-- DATA FOR THIS EXERCISE follows --

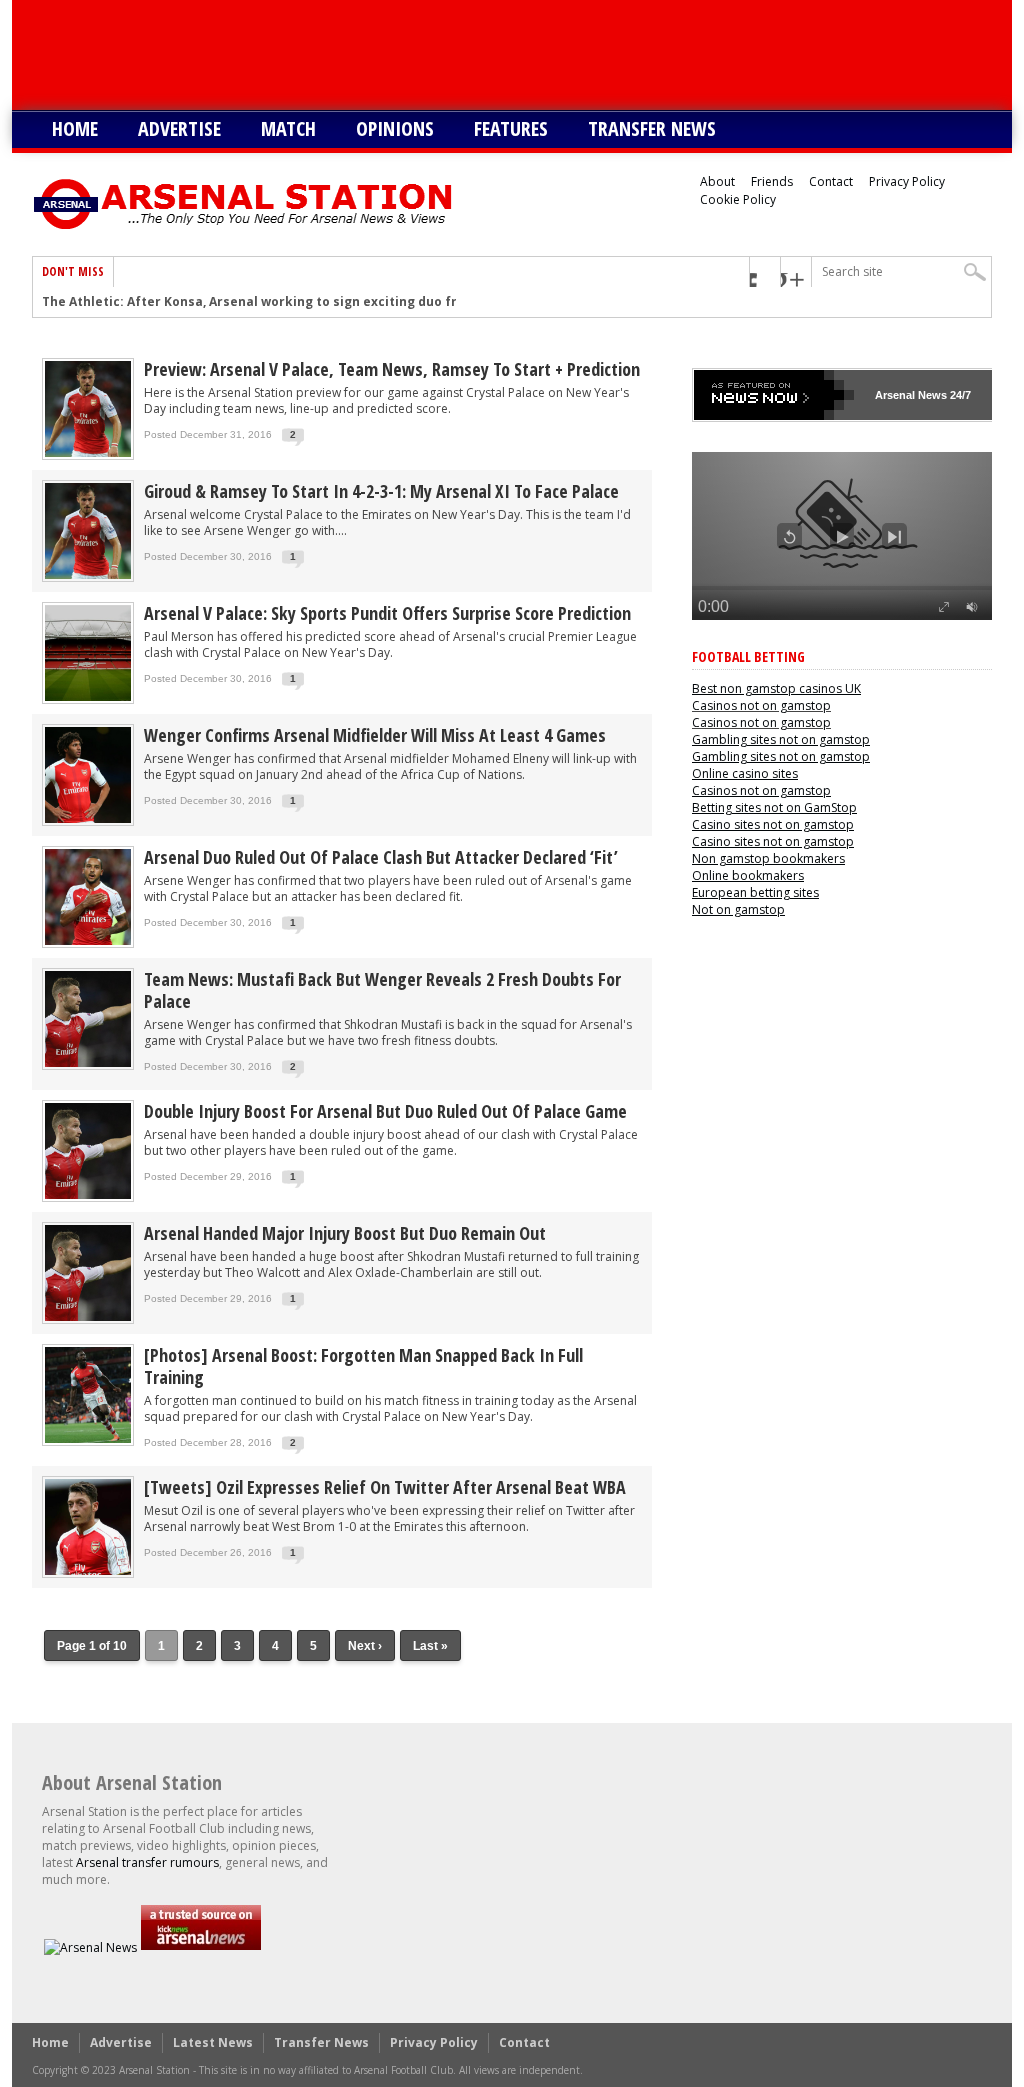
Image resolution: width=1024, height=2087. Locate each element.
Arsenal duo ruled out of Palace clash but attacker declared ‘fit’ (381, 857)
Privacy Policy (907, 181)
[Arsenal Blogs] (201, 1947)
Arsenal (895, 395)
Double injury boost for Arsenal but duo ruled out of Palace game (385, 1111)
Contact (831, 181)
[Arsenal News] (90, 1947)
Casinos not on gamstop (761, 705)
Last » (430, 1646)
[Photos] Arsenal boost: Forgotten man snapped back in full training (363, 1366)
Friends (772, 181)
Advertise (179, 128)
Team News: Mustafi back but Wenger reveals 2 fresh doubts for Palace (382, 990)
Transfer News (652, 128)
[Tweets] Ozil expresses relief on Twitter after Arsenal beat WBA (385, 1487)
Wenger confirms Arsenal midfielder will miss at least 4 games (375, 735)
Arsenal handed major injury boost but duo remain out (345, 1233)
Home (75, 128)
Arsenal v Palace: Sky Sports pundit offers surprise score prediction (387, 613)
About (717, 181)
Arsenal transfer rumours (147, 1862)
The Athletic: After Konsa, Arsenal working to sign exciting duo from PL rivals (288, 302)
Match (288, 128)
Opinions (395, 128)
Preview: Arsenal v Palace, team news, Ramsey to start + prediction (392, 369)
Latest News (213, 2042)
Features (511, 128)
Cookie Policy (738, 199)
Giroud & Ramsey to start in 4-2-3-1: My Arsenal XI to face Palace (381, 491)
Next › (365, 1646)
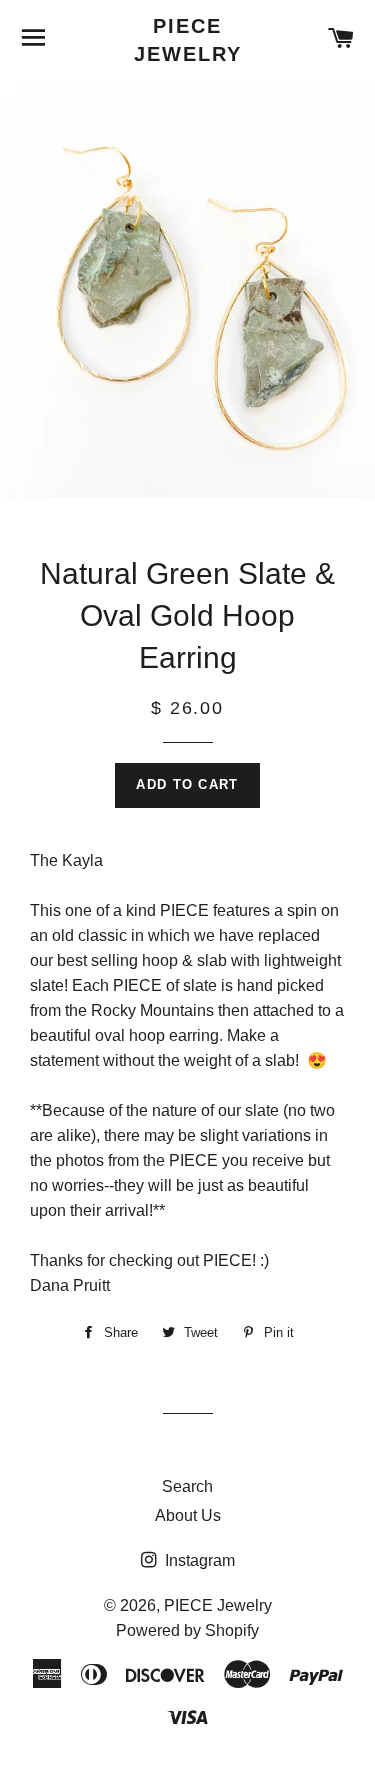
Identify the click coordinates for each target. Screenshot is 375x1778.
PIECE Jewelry (188, 40)
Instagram (198, 1560)
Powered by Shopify (187, 1630)
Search (187, 1486)
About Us (188, 1515)
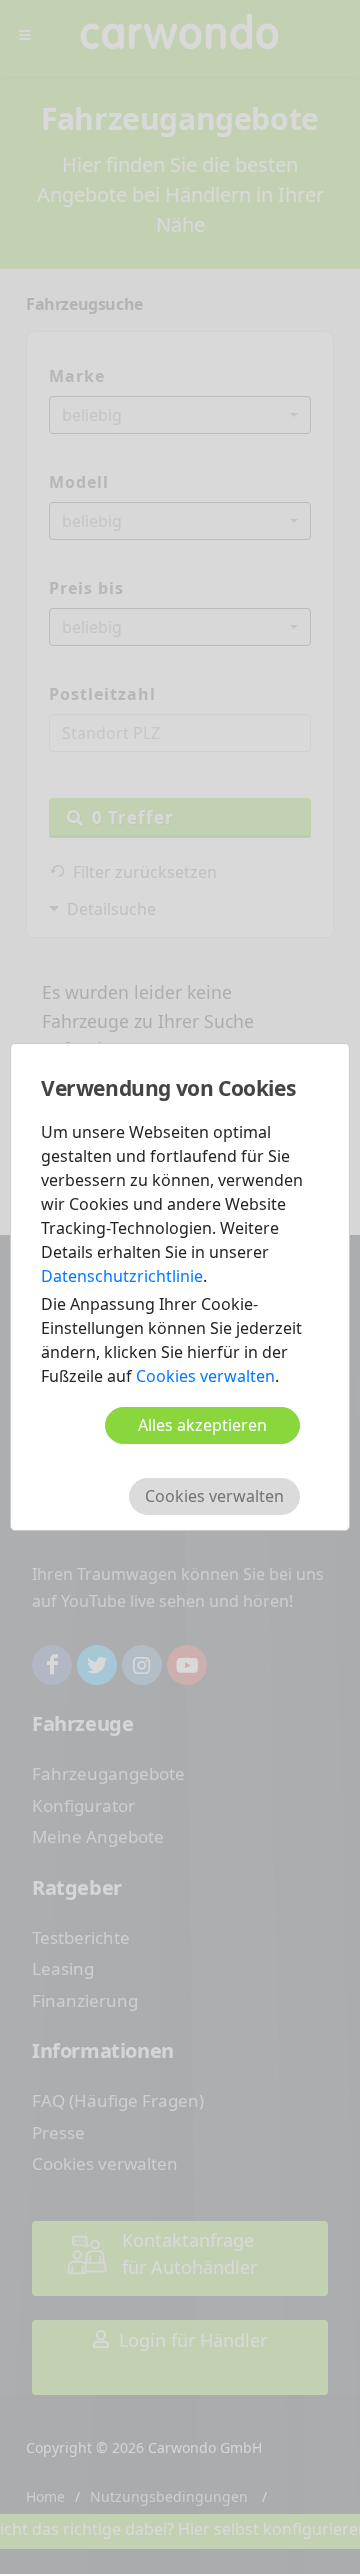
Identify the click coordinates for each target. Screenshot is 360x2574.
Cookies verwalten (205, 1376)
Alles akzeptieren (202, 1425)
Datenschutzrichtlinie (122, 1276)
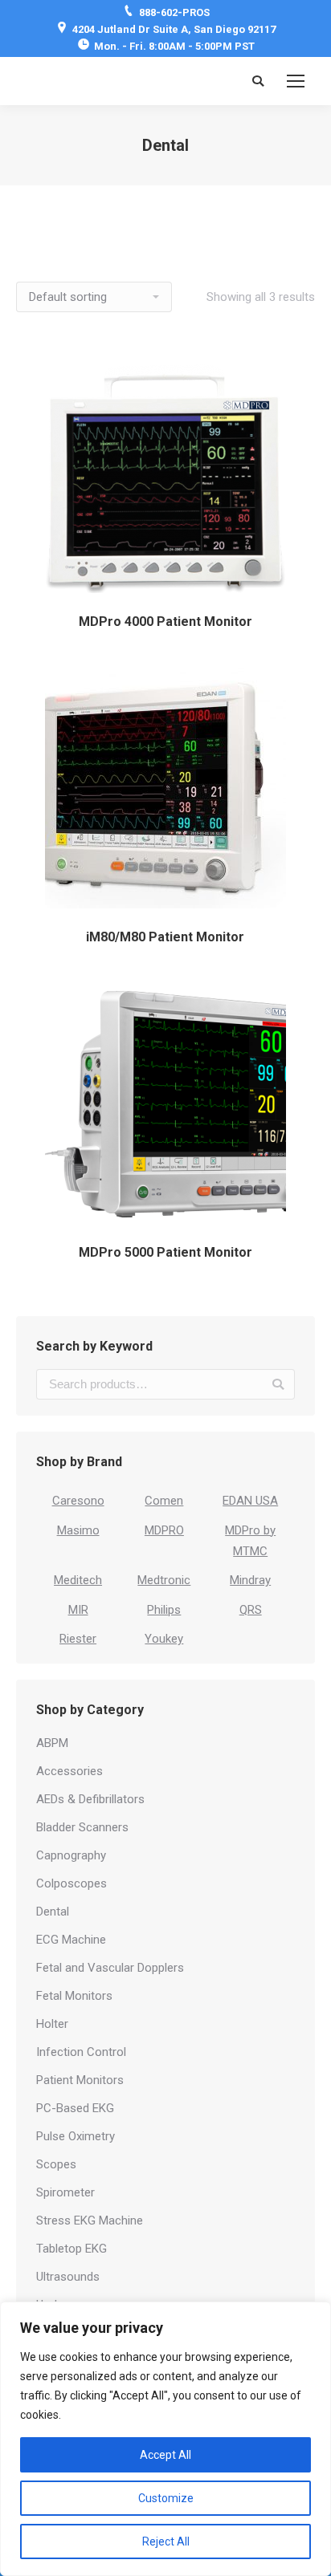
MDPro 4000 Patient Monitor (165, 621)
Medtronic (163, 1580)
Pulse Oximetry (75, 2136)
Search (278, 1384)
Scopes (56, 2164)
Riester (77, 1638)
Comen (164, 1500)
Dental (52, 1911)
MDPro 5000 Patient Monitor (165, 1252)
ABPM (52, 1743)
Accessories (69, 1771)
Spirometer (65, 2192)
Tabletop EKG (71, 2248)
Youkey (164, 1638)
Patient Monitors (80, 2080)
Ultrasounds (68, 2276)
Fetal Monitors (74, 1996)
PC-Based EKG (75, 2108)
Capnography (71, 1855)
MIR (78, 1610)
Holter (52, 2024)
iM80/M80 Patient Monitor (165, 937)
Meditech (78, 1580)
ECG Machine (71, 1939)
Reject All (166, 2541)
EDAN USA (250, 1500)
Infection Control (81, 2052)
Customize (166, 2498)
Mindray (250, 1580)
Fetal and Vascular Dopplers (110, 1967)
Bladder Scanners (82, 1827)
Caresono (78, 1500)
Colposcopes (71, 1883)
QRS (250, 1610)
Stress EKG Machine (89, 2220)
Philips (164, 1610)
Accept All (165, 2454)
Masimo (78, 1530)
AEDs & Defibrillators (90, 1799)
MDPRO (164, 1530)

-- DATA FOR THIS EXERCISE concluded --

- [DIRECTIONS FOR THIS TASK]:
Give every entry back unchanged, with no pictures.

- [ANSWER BOX]:
Image resolution: width=1024, height=2087. Locate each element.
Arsenal duo ruled out of Palace clash but attacker declared ‘fit’ (381, 857)
Privacy Policy (907, 181)
[Arsenal Blogs] (201, 1947)
Arsenal (895, 395)
Double injury boost for Arsenal but duo ruled out of Palace game (385, 1111)
Contact (831, 181)
[Arsenal News] (90, 1947)
Casinos not on gamstop (761, 705)
Last » (430, 1646)
[Photos] Arsenal boost: Forgotten man snapped back in full training (363, 1366)
Friends (772, 181)
Advertise (179, 128)
Team News: Mustafi back but Wenger reveals 2 fresh doubts for Palace (382, 990)
Transfer News (652, 128)
[Tweets] Ozil expresses relief on Twitter after Arsenal beat WBA (385, 1487)
Wenger confirms Arsenal midfielder will miss at least 4 games (375, 735)
Arsenal handed major injury boost but duo remain out (345, 1233)
Home (75, 128)
Arsenal v Palace: Sky Sports pundit offers surprise score prediction (387, 613)
About (717, 181)
Arsenal transfer rumours (147, 1862)
The Athletic: After Konsa, Arsenal working to sign exciting duo from PL rivals (288, 302)
Match (288, 128)
Opinions (395, 128)
Preview: Arsenal v Palace, team news, Ramsey to start + prediction (392, 369)
Latest News (213, 2042)
Features (511, 128)
Cookie Policy (738, 199)
Giroud & Ramsey to start in 4-2-3-1: My Arsenal XI to face Palace (381, 491)
Next › (365, 1646)
Identify the click coordinates for each target. Screenshot is 375x1778.
PIECE Jewelry (188, 40)
Instagram (198, 1560)
Powered by Shopify (187, 1630)
Search (187, 1486)
About Us (188, 1515)
Identify the click coordinates for each target. Screenshot is 360x2574.
Cookies verwalten (205, 1376)
Alles akzeptieren (202, 1425)
Datenschutzrichtlinie (122, 1276)
MDPro 4000 Patient Monitor (165, 621)
Medtronic (163, 1580)
Pulse Oximetry (75, 2136)
Search (278, 1384)
Scopes (56, 2164)
Riester (77, 1638)
Comen (164, 1500)
Dental (52, 1911)
MDPro 5000 Patient Monitor (165, 1252)
ABPM (52, 1743)
Accessories (69, 1771)
Spirometer (65, 2192)
Tabletop EKG (71, 2248)
Youkey (164, 1638)
Patient Monitors (80, 2080)
Ultrasounds (68, 2276)
Fetal Monitors (74, 1996)
PC-Based EKG (75, 2108)
Capnography (71, 1855)
MIR (78, 1610)
Holter (52, 2024)
iM80/M80 Patient Monitor (165, 937)
Meditech (78, 1580)
ECG Machine (71, 1939)
Reject All (166, 2541)
EDAN USA (250, 1500)
Infection Control (81, 2052)
Customize (166, 2498)
Mindray (250, 1580)
Fetal and Vascular Dopplers (110, 1967)
Bladder Scanners (82, 1827)
Caresono (78, 1500)
Colposcopes (71, 1883)
QRS (250, 1610)
Stress EKG Machine (89, 2220)
Philips (164, 1610)
Accept All (165, 2454)
Masimo (78, 1530)
AEDs & Defibrillators (90, 1799)
MDPRO (164, 1530)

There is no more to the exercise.